======== Data for the task
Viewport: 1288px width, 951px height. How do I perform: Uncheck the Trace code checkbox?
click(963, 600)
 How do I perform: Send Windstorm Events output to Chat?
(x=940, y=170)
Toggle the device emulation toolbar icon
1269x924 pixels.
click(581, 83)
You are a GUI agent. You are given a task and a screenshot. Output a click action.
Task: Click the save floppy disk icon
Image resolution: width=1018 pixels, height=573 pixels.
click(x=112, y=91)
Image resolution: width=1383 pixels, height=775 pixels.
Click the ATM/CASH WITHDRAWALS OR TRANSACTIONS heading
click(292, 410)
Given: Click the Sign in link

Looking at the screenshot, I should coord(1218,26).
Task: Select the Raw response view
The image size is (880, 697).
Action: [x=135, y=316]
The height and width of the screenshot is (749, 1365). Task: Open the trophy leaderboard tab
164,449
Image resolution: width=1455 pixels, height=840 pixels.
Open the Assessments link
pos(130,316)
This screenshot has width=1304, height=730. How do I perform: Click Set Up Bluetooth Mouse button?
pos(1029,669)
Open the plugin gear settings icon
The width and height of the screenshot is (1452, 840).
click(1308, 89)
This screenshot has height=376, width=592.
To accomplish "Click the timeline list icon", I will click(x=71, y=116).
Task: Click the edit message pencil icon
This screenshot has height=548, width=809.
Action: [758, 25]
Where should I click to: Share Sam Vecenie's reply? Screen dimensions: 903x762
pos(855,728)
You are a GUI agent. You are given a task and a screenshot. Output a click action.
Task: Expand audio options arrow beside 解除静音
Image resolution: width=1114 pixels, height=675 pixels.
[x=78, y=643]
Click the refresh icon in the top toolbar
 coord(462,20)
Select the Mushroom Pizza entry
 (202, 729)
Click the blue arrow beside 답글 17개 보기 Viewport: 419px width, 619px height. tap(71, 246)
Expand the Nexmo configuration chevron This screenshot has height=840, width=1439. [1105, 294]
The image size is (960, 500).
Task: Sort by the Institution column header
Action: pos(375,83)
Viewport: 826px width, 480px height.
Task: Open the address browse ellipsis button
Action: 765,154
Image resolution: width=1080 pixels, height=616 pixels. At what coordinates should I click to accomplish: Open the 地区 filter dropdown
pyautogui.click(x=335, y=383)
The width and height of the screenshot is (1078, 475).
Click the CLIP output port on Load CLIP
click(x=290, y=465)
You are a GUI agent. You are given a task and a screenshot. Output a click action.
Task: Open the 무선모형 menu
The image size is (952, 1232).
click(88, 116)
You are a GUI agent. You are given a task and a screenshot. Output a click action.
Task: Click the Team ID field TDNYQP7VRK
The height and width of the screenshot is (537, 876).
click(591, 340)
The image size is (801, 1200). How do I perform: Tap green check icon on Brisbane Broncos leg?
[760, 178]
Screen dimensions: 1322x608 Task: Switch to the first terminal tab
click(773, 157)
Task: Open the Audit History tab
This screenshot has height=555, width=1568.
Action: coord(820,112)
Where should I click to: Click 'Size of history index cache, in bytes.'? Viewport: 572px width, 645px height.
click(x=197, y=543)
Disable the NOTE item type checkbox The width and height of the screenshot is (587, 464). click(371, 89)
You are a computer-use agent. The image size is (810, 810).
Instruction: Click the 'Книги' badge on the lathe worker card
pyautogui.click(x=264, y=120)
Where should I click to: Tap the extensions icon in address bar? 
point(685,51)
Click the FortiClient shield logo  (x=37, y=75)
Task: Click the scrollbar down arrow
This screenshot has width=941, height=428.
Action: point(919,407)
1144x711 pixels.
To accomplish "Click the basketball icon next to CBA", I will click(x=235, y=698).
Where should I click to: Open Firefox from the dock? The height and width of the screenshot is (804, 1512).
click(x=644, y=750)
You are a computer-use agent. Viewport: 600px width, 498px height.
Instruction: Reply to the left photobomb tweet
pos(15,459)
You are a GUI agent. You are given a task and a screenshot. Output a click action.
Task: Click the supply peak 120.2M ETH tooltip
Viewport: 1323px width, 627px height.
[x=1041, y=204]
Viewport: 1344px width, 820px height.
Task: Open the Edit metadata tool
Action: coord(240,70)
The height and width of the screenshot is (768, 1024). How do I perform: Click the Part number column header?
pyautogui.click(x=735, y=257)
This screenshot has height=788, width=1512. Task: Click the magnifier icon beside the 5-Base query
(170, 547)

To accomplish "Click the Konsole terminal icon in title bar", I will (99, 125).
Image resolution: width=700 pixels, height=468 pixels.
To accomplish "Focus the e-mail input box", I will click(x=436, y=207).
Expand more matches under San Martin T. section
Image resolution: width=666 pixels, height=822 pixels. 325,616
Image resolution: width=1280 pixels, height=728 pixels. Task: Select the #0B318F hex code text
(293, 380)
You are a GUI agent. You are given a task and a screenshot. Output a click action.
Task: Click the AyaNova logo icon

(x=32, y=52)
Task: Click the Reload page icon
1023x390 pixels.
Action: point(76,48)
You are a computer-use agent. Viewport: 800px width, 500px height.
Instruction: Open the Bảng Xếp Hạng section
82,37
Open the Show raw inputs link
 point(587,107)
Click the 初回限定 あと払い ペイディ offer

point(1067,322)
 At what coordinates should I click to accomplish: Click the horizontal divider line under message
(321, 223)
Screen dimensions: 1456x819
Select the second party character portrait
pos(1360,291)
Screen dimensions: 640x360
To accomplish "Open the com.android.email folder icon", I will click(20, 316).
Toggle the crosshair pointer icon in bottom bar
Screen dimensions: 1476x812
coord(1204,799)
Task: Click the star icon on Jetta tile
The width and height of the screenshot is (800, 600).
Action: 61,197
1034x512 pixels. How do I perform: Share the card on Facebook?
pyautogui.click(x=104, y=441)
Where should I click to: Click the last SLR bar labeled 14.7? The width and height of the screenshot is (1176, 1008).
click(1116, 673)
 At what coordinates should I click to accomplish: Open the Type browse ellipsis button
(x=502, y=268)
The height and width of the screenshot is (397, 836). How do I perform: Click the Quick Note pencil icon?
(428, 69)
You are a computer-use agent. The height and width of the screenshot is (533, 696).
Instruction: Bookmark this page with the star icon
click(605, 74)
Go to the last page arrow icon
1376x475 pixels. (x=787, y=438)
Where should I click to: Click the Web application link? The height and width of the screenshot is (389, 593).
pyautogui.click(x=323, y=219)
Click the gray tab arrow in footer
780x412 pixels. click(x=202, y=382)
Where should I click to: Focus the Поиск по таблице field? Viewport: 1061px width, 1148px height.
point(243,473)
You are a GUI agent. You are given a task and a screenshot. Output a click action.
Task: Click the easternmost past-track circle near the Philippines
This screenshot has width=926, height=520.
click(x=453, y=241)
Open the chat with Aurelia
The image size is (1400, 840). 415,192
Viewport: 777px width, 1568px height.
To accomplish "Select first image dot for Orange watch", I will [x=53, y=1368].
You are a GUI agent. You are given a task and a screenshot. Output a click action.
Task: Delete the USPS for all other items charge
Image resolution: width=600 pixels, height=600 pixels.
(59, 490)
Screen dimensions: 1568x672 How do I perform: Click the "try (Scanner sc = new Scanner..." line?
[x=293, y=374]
================
Try it
Copy from the entries only those lines that hold the word "computer".

Output of the task
You are a computer-use agent. The image size is (810, 810).
You are a computer-use agent. Viewport: 600px width, 498px height.
You are a computer-use agent. Viewport: 800px width, 500px height.
You are a computer-use agent. The height and width of the screenshot is (533, 696).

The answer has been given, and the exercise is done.